_Exercise description_
Copy word for word everything in the passage on money maturity from "Do you feel stupid" down to "of your life?".

_Selected text_
- - -

Does the pursuit of money leave you so drained that at the end of the day you don't have the energy for what you truly love to do--play tennis, music, write, sculpt or paint, listen to J. S. Bach or Bob Marley, spend time with your spouse, partner, children, or family?
Do you want to give more to your community yet also feel you can't because your financial situation blocks you?
Are you always in debt, ever struggling just to make the next payment--and still spending too much, digging an even deeper pit of indebtedness?
Do conversations about money with your spouse or partner have this way of erupting into fights?
Does staying home with the kids day after day leave you feeling powerless around money issues--resentful of and excluded from the marketplace, as if you don't have a voice?
Are stock market losses devastating experiences? Or do you feel the agony of self-reproach when the market goes up and you're not in it?
Do you feel stupid around money decisions, not knowing how to make them on your own or how to select a trustworthy advisor to help you?
Would you just as soon avoid checkbooks, account statements, investment decisions, and insurance policies for the rest of your life?

If you find yourself saying yes to any of these questions, Money Maturity is the answer you've been seeking.


The Benefits of Money Maturity

Money Maturity provides seven remarkable, insightful ways of understanding your own conflicts, dilemmas, difficulties, and pain around money and taking positive steps to resolve them. Money Maturity holds the promise of a new way of living financially, one that acknowledges the whole depth and breadth of human nature, not just the greed of Wall Street or the green eyeshades of Main Street. Most important, Money Maturity offers the ease and success that come from letting go of old, painful patterns around money and learning how to create your own life based on a deepened understanding of your power and purpose.

In the years I have been developing and teaching Money Maturity in my financial-planning practice and in seminars, I have seen one person after another transform his or her life. Not that the task was easy; often the road to understanding the source of emotional conflict was rocky. Still, the power of the transformation was undeniable, sometimes even miraculous. As my clients and students came to terms with lifelong messages about money--and let go of them--they discovered the clarity to take practical steps like building a budget, creating an investment plan, or redirecting their careers toward work they truly wanted. Once they had seen deeply into their emotional pattern concering money, they found themselves capable of creating a new kind of life, one that beamed with the very freedom and ease they were seeking.

- - -

_Records_

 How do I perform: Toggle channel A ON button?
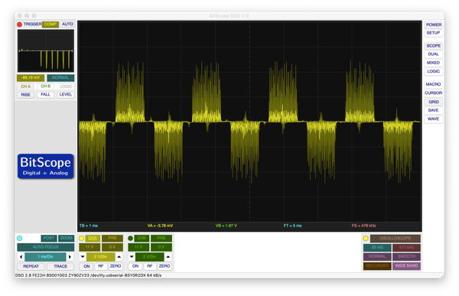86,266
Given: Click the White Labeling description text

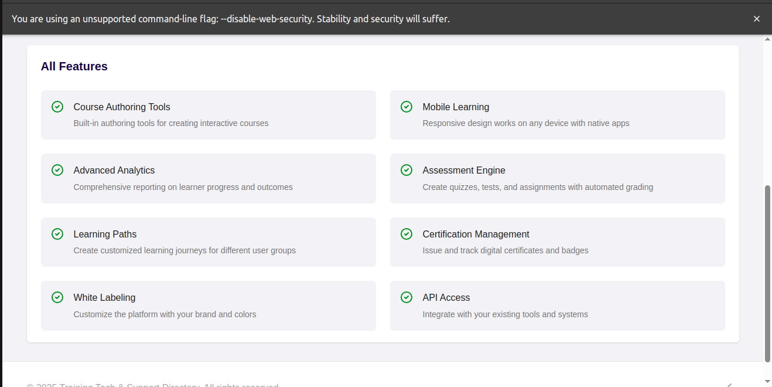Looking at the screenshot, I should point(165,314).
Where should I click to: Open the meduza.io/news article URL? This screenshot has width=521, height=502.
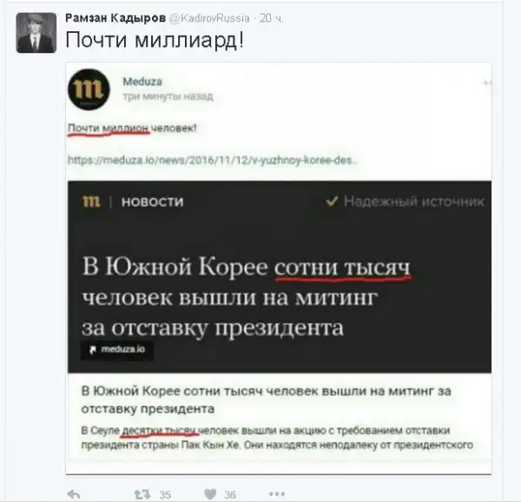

- - -

_Written response_
Do you feel stupid around money decisions, not knowing how to make them on your own or how to select a trustworthy advisor to help you?
Would you just as soon avoid checkbooks, account statements, investment decisions, and insurance policies for the rest of your life?